» Source passage
------------------------------------------------------------------------

The action is \cite{sparticle}
\bea
I_P &=& m \int d\tau \left[ g^{-1} \dot{z}^M {{\calE}_M}^\pp  \dot{z}^N
{{\calE}_N}^\mm  +
 \dot{z}^M {{\calE}_M}^A \G_A + \frac{g}{4}  \right]
\eea
where  $\G$ is a general gauge
superfield for the Wess-Zumino type term, and $g$ is the einbein on the
worldline of the superparticle. With
 $\widehat{\Del}_A = \Del_A + \G_A$, including now the gauge field,  we have
\beq
[\widehat{\Del}_A, \widehat{\Del}_B\} = {T_{AB}}^C \widehat{\Del}_C + R_{AB} M
+ F_{AB}
\eeq
which defines the torsions, curvatures and gauge field strengths, respectively,
where $\di_{[M} {{\calE}_{N)}}^A = {T_{NM}}^A + {\o_{[MN)}}^A$, and
$F_{AB} = \Del_{[A} \G_{B)} - {T_{AB}}^C \G_C$,
with $\{\G_A, \G_B ] = 0$. The constraints on $\G$ are
\bea
\G_\pp = - i \Del_+ \G_+  &,& \G_\mm = - i \Del_- \G_- \non \\
F_{+-}=F_{-+} &=& \Del_+ \G_- +\Del_- \G_+ = i  \label{Gammacons}
\eea
and all other $F$'s are zero,
consistent with the Bianchi identities \cite{jim}.
The action is $\k$-invariant
 under transformations of the coordinates in curved superspace provided
 that the supergravity constraints and those on $\G$ are satisfied.

  The action for the superparticle in superconformal gauge is
\beq
I_P =  m \int d^4z \int d\tau \left[ g^{-1} \dot{{z_0}}^M {{\calE}_M}^\pp
\dot{{z_0}}^N {{\calE}_N}^\mm
  + \dot{{z_0}}^M  {{\calE}_M}^A \G_A + \frac{g}{4} \right] \d (z -
{z_0}(\tau))
\eeq
where $z = (x, \th)$ are the coordinates of the superspace, and ${z_0}(\tau) =
( {x_0}(\tau),
{\th_0}(\tau))$ are the coordinates of the superparticle.
Defining $\{\widehat{\Del}_+, \widehat{\Del}_+\} \equiv 2i
\widehat{\Del}_
\pp$, and similarly
for $\mm$,  we find the constraints on $\G$ in conformal gauge to be
\bea
\G_\pp &=& - ie^S[D_+ \G_+ + (D_+S)\G_+]  \non \\
\G_\mm &=& - ie^S[D_- \G_- + (D_-S)\G_-] \label{vecGamcons} \\
0 &=& D_+(e^{-S}\G_-) + D_-(e^{-S}\G_+) - i e^{-2S}
\eea
Substituting for $\calE$ and $\G$ we obtain
\bea
I_P &=&  m \int d^4z \int d\tau \left\{ g^{-1} e^{-4S}(\dot{{x_0}}^\pp + i
{\th_0}^+ \dot{{\th_0}}^+)

------------------------------------------------------------------------

» Input data

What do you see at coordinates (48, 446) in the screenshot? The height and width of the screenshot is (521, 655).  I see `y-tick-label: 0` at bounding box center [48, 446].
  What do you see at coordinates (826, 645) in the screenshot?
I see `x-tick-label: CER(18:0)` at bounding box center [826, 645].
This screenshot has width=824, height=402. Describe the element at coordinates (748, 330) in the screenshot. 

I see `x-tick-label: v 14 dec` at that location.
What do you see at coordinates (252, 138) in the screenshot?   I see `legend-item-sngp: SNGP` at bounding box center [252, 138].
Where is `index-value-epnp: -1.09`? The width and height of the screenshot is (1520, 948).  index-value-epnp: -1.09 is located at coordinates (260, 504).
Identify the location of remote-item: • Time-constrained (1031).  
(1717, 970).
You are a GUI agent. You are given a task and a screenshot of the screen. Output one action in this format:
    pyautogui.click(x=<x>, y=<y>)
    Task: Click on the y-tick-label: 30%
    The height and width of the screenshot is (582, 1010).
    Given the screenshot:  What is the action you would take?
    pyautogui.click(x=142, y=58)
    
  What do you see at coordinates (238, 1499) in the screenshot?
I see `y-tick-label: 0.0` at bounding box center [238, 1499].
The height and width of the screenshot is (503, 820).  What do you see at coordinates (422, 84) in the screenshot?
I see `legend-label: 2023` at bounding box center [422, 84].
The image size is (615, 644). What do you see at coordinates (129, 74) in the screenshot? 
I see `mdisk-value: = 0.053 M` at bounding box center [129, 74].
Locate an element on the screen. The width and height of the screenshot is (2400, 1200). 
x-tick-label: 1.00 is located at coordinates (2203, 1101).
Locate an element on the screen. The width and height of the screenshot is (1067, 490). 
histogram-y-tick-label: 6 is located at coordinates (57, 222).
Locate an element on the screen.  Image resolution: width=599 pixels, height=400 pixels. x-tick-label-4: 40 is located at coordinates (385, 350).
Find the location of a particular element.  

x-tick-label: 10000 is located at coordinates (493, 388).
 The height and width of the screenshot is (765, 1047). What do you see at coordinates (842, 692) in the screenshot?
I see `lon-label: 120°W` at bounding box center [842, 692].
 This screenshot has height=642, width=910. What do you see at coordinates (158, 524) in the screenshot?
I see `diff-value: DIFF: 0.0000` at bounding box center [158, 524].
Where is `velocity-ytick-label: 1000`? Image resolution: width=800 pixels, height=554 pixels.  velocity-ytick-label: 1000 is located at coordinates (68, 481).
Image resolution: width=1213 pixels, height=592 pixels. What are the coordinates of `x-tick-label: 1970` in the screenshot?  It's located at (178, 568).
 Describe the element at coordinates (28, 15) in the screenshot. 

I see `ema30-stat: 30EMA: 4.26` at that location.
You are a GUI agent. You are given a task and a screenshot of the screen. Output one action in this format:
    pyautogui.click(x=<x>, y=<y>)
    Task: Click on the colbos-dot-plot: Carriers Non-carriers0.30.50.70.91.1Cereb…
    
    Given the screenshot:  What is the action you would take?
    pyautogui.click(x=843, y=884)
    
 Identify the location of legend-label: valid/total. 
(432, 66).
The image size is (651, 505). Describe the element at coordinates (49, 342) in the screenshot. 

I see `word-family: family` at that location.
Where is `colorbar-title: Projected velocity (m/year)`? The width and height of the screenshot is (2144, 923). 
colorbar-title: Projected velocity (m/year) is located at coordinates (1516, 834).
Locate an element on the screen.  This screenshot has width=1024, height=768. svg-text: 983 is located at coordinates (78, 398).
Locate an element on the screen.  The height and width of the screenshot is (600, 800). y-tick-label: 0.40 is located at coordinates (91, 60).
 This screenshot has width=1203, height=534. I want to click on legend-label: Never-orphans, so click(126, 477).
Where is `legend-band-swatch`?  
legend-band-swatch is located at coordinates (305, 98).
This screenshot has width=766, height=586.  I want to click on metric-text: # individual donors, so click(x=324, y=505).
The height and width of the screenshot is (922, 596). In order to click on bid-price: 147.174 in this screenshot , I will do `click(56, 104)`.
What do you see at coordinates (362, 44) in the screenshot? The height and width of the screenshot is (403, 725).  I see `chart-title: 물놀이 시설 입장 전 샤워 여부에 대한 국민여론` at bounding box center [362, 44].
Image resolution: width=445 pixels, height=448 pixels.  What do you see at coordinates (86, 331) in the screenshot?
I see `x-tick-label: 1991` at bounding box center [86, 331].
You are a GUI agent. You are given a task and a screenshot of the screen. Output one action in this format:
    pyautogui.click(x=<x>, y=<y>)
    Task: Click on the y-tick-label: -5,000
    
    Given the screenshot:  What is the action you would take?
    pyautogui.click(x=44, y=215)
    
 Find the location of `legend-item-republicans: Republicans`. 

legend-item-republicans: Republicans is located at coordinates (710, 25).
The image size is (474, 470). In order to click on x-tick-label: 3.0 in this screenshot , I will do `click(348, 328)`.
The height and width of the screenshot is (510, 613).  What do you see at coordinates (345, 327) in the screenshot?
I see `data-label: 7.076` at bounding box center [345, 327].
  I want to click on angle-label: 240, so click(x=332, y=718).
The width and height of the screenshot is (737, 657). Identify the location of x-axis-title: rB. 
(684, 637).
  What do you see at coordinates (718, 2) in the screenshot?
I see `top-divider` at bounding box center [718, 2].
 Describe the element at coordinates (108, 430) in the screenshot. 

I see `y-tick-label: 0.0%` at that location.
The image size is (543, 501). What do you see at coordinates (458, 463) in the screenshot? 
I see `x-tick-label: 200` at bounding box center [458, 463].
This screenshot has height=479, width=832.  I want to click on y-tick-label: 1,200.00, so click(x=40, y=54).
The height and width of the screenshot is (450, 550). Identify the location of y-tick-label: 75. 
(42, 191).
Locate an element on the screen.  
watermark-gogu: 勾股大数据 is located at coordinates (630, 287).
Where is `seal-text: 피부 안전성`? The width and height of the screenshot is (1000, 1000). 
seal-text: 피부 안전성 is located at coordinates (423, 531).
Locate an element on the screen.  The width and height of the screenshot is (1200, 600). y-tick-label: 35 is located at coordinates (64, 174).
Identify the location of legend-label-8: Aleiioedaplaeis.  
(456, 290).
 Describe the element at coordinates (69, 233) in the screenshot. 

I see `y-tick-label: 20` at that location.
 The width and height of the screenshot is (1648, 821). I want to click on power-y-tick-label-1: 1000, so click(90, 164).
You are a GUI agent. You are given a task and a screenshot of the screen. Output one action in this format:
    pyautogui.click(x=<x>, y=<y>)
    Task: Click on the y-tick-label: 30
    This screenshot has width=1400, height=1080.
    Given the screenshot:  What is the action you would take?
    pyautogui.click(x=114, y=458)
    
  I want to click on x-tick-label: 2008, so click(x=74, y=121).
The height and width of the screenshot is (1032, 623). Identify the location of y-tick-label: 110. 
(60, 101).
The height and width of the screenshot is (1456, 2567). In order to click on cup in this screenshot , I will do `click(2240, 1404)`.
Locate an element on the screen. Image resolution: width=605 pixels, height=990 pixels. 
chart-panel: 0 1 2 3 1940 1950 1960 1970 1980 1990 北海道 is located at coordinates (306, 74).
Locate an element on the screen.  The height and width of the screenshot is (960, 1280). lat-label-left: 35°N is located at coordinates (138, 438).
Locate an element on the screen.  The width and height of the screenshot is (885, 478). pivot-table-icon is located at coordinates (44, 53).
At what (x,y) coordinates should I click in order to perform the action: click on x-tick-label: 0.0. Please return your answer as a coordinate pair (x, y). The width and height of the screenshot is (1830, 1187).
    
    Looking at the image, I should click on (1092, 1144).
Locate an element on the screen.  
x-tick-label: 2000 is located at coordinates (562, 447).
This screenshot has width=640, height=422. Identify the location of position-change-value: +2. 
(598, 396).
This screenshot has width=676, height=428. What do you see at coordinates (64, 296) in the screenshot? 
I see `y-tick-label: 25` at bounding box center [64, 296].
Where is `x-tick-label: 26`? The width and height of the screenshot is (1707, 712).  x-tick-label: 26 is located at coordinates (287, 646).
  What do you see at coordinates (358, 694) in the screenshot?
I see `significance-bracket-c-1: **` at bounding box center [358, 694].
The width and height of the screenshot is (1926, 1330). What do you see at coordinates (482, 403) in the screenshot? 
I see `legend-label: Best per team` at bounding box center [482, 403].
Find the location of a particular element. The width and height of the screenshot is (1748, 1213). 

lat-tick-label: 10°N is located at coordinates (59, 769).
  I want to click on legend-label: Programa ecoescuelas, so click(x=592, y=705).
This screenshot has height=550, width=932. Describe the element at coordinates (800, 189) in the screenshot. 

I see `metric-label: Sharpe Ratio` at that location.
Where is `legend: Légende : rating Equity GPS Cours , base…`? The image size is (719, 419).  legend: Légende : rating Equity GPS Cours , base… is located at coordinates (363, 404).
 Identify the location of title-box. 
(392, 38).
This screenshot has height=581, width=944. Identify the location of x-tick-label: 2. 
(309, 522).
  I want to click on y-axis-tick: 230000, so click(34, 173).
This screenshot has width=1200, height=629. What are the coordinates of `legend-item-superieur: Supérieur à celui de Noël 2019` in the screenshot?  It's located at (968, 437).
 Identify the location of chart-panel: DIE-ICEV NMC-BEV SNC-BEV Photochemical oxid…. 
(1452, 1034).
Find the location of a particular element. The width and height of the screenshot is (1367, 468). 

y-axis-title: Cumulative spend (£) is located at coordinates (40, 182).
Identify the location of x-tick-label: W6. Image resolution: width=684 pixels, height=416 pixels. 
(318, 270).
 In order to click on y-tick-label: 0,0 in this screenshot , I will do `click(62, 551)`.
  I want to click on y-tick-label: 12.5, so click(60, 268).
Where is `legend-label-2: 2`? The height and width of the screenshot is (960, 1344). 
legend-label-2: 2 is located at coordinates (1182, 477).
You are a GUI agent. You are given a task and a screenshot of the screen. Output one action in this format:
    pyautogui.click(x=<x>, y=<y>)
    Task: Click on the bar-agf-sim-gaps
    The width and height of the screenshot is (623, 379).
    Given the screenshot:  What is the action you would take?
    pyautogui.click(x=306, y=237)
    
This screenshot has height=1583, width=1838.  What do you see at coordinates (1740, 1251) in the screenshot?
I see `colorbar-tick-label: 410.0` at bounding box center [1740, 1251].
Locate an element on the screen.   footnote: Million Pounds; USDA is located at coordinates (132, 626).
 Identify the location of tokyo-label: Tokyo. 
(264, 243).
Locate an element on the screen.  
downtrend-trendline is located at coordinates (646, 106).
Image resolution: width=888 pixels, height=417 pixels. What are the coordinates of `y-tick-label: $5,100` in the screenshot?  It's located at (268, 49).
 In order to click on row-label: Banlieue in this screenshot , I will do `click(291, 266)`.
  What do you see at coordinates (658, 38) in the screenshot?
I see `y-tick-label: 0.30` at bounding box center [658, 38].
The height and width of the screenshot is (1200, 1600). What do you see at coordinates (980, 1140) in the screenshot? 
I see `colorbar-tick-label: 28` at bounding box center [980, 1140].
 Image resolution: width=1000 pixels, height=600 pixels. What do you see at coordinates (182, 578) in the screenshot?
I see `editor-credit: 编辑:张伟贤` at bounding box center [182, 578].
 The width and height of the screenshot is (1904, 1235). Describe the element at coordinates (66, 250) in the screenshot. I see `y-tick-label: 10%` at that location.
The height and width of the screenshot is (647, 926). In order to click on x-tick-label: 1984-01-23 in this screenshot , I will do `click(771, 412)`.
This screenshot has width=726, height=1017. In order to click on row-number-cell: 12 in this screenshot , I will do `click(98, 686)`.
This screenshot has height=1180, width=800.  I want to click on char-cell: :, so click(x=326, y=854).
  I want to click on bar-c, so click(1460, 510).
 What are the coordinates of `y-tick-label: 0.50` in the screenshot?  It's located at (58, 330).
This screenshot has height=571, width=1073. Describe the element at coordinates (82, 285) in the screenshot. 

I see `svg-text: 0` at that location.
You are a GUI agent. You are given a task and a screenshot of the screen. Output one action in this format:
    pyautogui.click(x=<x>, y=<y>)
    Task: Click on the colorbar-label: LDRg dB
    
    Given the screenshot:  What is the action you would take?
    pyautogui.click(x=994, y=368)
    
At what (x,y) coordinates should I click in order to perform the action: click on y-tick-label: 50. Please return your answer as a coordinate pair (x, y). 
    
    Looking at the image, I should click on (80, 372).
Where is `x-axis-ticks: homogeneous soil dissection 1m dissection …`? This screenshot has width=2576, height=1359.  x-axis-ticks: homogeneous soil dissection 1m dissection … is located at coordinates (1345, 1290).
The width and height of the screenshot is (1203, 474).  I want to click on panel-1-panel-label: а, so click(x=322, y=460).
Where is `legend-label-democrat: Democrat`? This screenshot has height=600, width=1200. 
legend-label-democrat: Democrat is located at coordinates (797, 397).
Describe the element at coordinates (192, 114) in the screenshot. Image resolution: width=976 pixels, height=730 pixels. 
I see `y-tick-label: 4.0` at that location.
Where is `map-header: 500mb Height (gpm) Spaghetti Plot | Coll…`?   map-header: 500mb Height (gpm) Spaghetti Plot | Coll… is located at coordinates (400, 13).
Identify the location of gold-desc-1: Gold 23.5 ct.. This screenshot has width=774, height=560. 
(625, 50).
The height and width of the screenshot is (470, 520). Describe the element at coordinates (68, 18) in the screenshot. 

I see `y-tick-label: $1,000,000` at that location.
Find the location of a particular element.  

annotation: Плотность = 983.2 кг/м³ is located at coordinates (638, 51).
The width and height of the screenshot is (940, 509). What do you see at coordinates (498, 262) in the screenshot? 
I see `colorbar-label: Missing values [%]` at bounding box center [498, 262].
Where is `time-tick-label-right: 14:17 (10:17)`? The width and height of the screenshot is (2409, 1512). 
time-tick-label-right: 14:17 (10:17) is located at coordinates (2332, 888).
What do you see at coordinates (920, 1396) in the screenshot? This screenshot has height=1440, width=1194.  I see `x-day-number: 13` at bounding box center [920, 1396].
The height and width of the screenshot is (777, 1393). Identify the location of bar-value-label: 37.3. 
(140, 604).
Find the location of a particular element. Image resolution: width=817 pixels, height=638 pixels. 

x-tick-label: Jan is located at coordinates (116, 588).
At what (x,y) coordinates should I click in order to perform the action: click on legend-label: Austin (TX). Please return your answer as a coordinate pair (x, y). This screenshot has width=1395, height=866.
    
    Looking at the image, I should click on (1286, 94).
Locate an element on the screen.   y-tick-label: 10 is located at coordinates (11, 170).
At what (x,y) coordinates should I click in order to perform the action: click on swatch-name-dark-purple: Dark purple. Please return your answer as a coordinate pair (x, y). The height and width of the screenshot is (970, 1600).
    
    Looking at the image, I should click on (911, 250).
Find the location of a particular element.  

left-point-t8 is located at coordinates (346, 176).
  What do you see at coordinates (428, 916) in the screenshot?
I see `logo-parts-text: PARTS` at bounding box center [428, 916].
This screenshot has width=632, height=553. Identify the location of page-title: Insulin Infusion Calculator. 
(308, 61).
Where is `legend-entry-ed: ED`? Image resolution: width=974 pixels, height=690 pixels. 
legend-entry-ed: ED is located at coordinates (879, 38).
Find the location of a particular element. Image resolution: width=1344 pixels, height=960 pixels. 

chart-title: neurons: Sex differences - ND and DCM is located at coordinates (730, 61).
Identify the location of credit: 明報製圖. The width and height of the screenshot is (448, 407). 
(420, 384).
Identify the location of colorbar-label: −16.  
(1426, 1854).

------------------------------------------------------------------------

» Problems and tasks
**A)** In the superparticle passage, give again the stretch from "The action is $\k$-invariant" through "coordinates of the superparticle.".
**B)** According to the superparticle passage, what does the symbol g stand for?

» Answers by item number
**A)**
The action is $\k$-invariant
 under transformations of the coordinates in curved superspace provided
 that the supergravity constraints and those on $\G$ are satisfied.

  The action for the superparticle in superconformal gauge is
\beq
I_P =  m \int d^4z \int d\tau \left[ g^{-1} \dot{{z_0}}^M {{\calE}_M}^\pp
\dot{{z_0}}^N {{\calE}_N}^\mm
  + \dot{{z_0}}^M  {{\calE}_M}^A \G_A + \frac{g}{4} \right] \d (z -
{z_0}(\tau))
\eeq
where $z = (x, \th)$ are the coordinates of the superspace, and ${z_0}(\tau) =
( {x_0}(\tau),
{\th_0}(\tau))$ are the coordinates of the superparticle.

**B)** It is the einbein on the worldline of the superparticle.